[start of RECORDS]
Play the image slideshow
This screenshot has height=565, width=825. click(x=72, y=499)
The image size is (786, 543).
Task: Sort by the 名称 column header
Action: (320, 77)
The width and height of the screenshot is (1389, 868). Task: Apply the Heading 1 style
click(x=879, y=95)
[end of RECORDS]
### [WHAT IS REQUIRED]
Arrange every line of the records above into a numbered list, omitting any blank lines.

### [SOLUTION TO THE PROBLEM]
1. Play the image slideshow
2. This screenshot has height=565, width=825. click(x=72, y=499)
3. The image size is (786, 543).
4. Task: Sort by the 名称 column header
5. Action: (320, 77)
6. The width and height of the screenshot is (1389, 868). Task: Apply the Heading 1 style
7. click(x=879, y=95)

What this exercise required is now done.